*WORK TO DO*
Please pull out every line in the entries below that contains the word "pixels", copying each one in full.

*RECORDED INFORMATION*

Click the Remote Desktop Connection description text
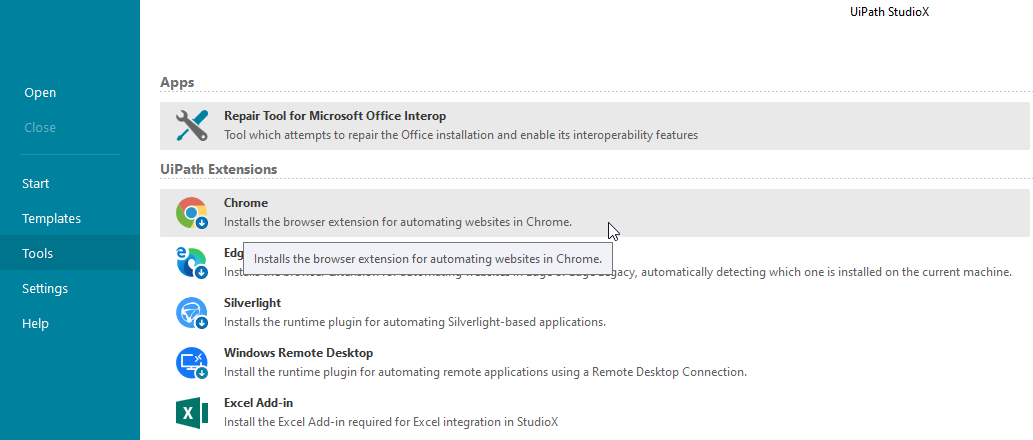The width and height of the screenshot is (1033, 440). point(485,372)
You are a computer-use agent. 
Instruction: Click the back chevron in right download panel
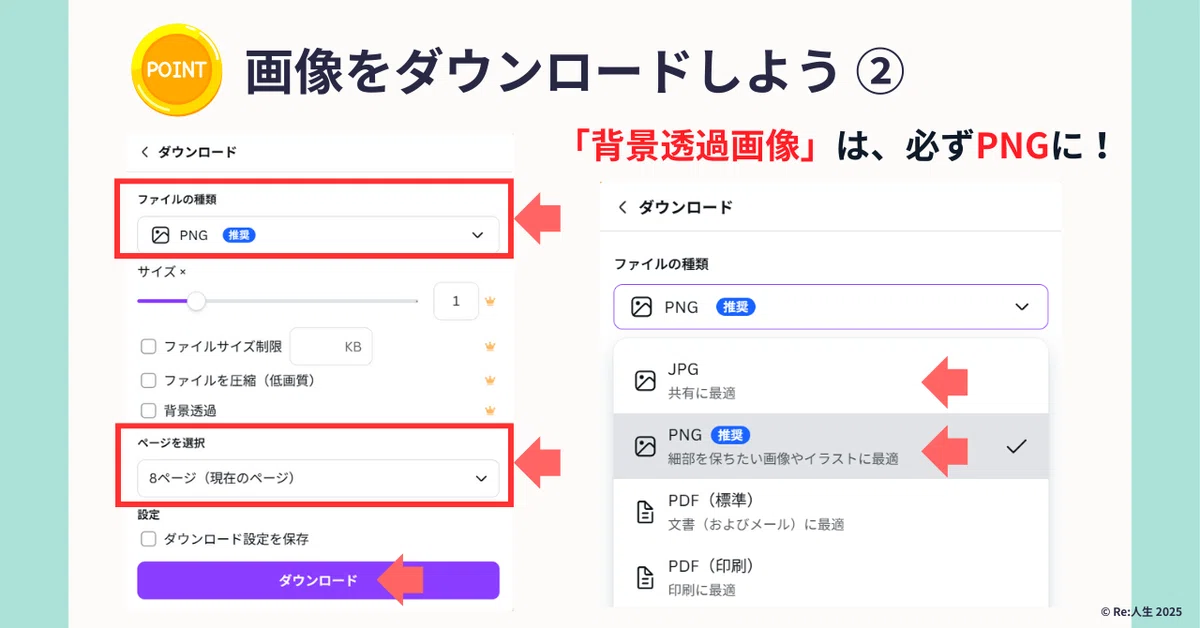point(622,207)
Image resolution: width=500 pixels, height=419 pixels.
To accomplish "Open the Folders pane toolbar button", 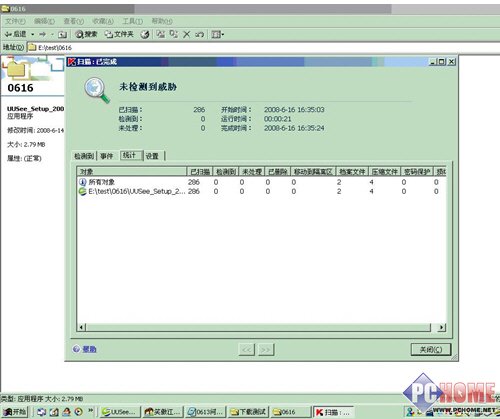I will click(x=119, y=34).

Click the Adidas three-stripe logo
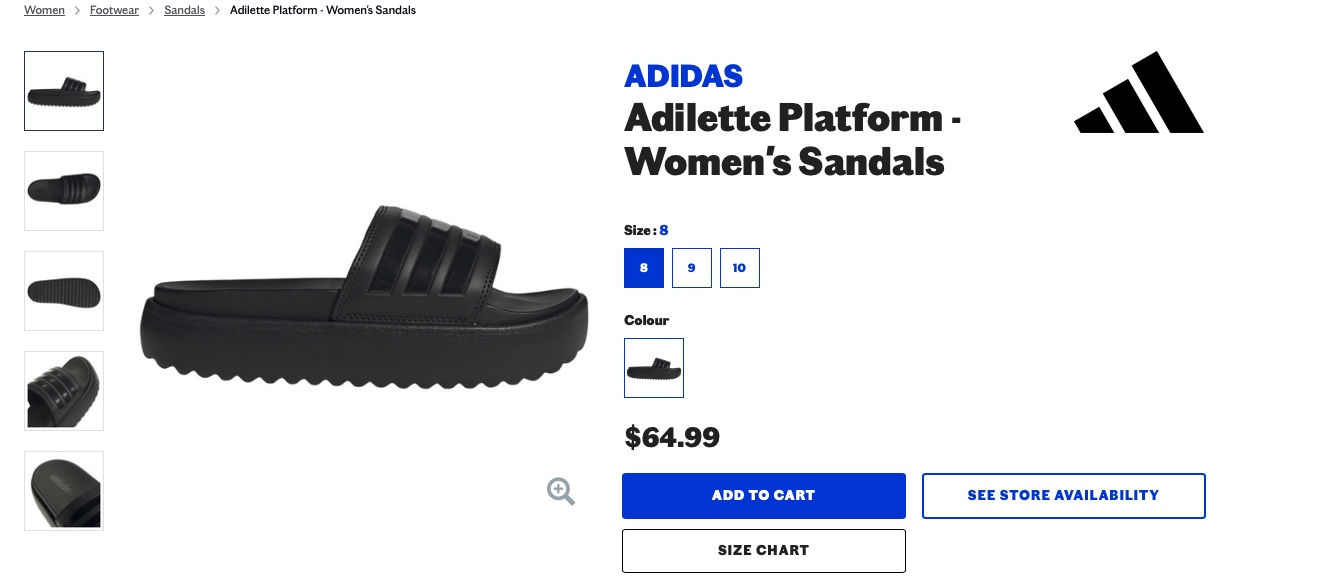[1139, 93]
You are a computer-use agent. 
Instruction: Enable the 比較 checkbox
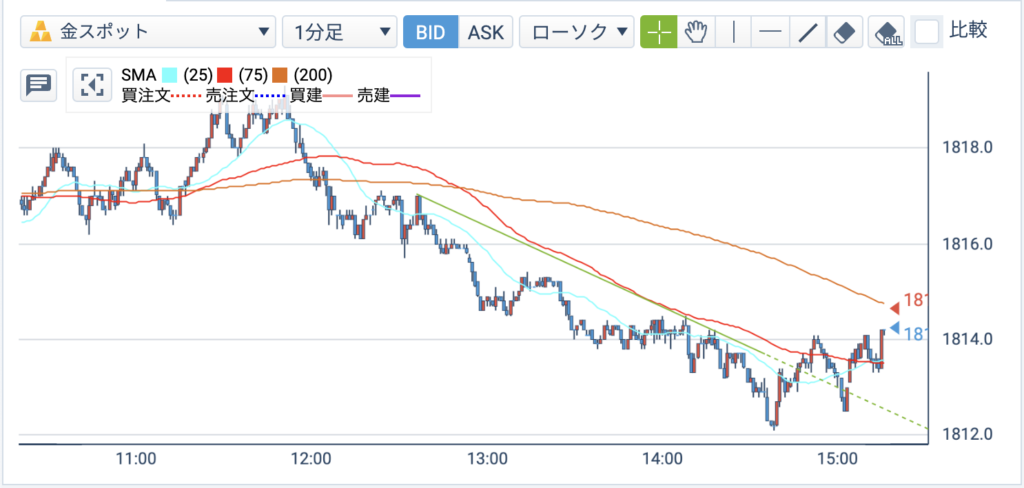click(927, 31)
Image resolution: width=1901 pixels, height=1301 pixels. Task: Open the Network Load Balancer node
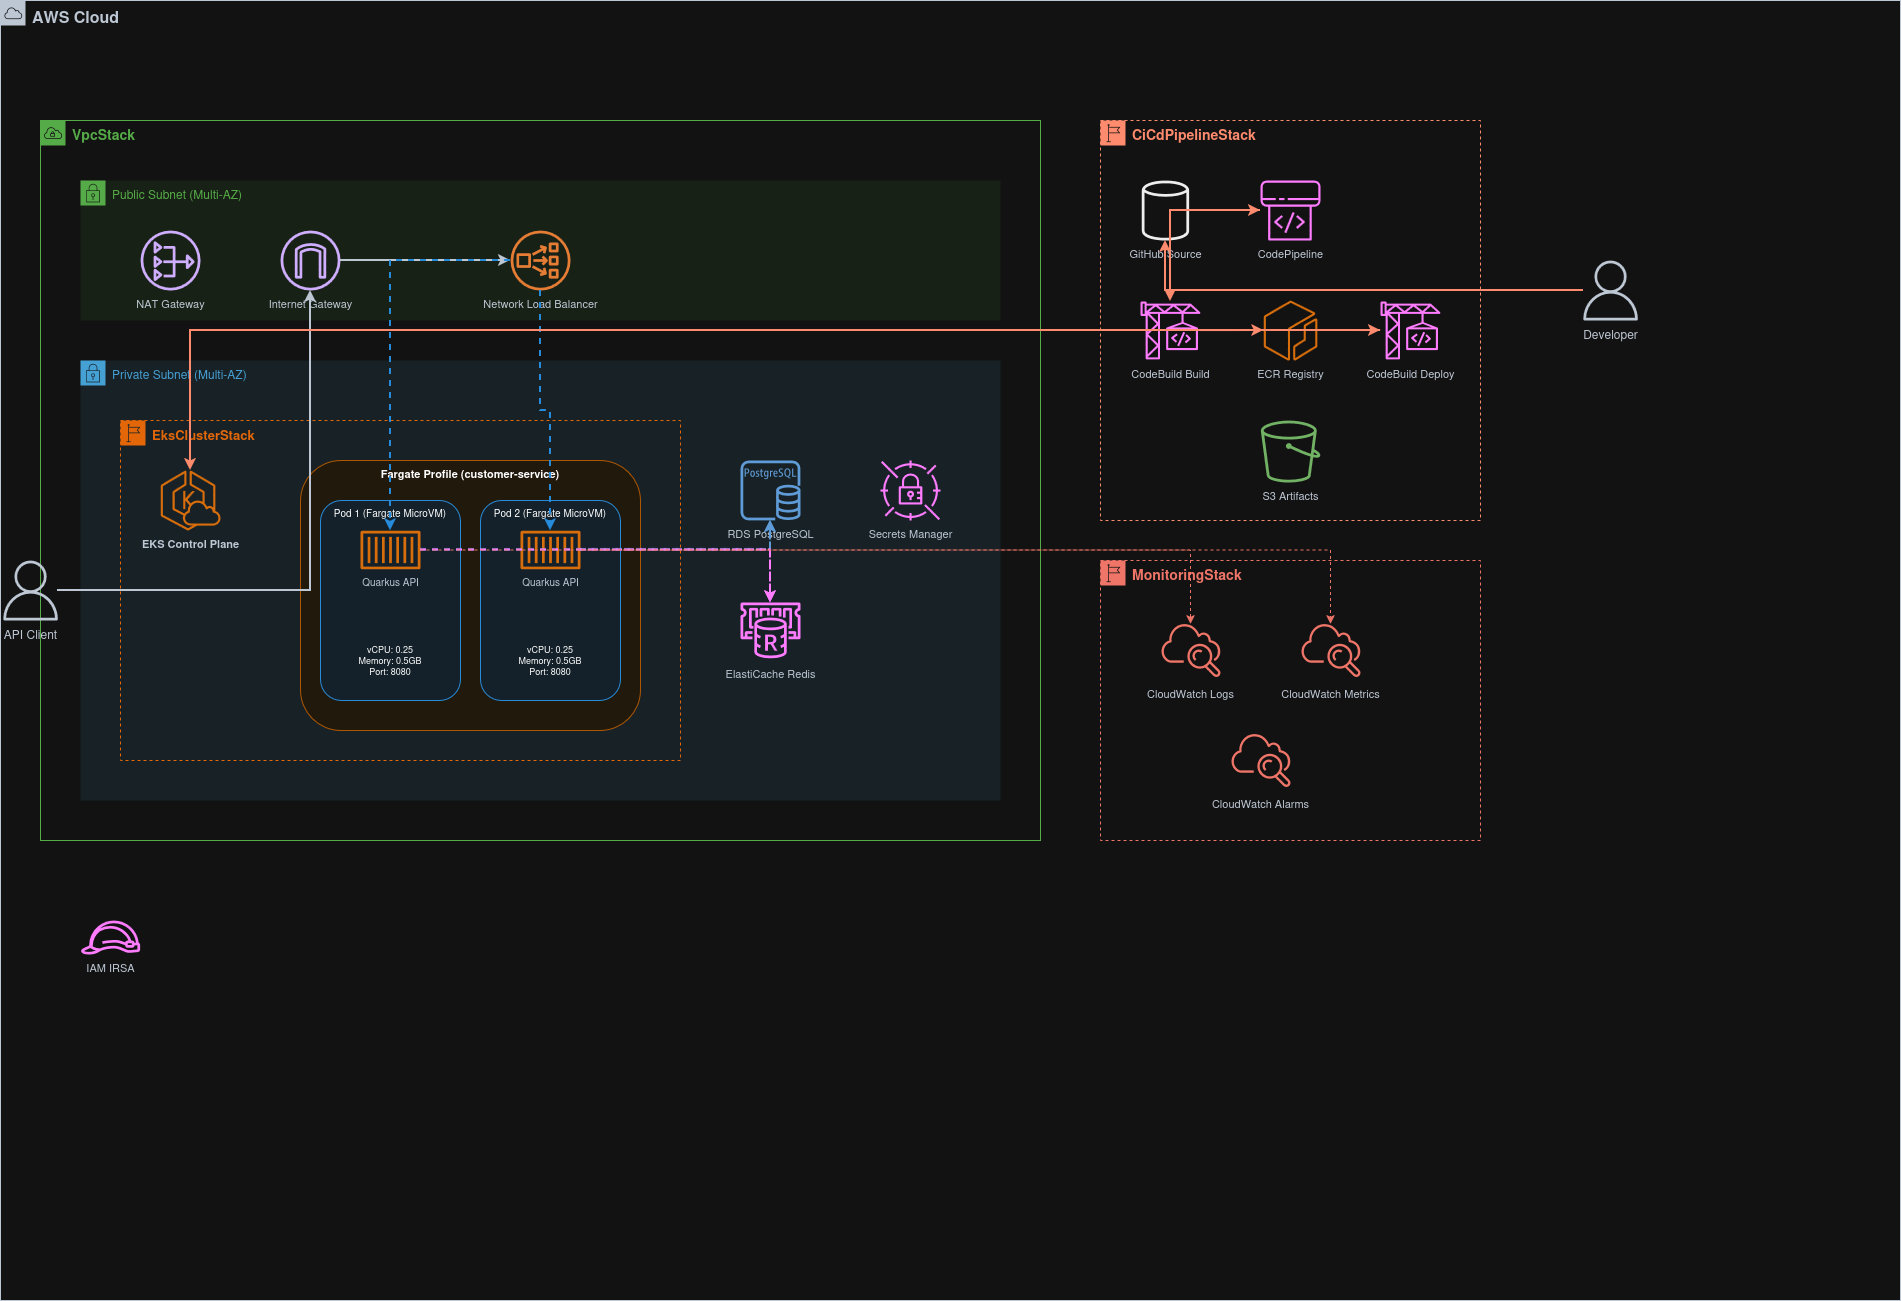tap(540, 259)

*CORRECT ANSWER*
Image resolution: width=500 pixels, height=419 pixels.
Image resolution: width=1901 pixels, height=1301 pixels. Task: Open the Network Load Balancer node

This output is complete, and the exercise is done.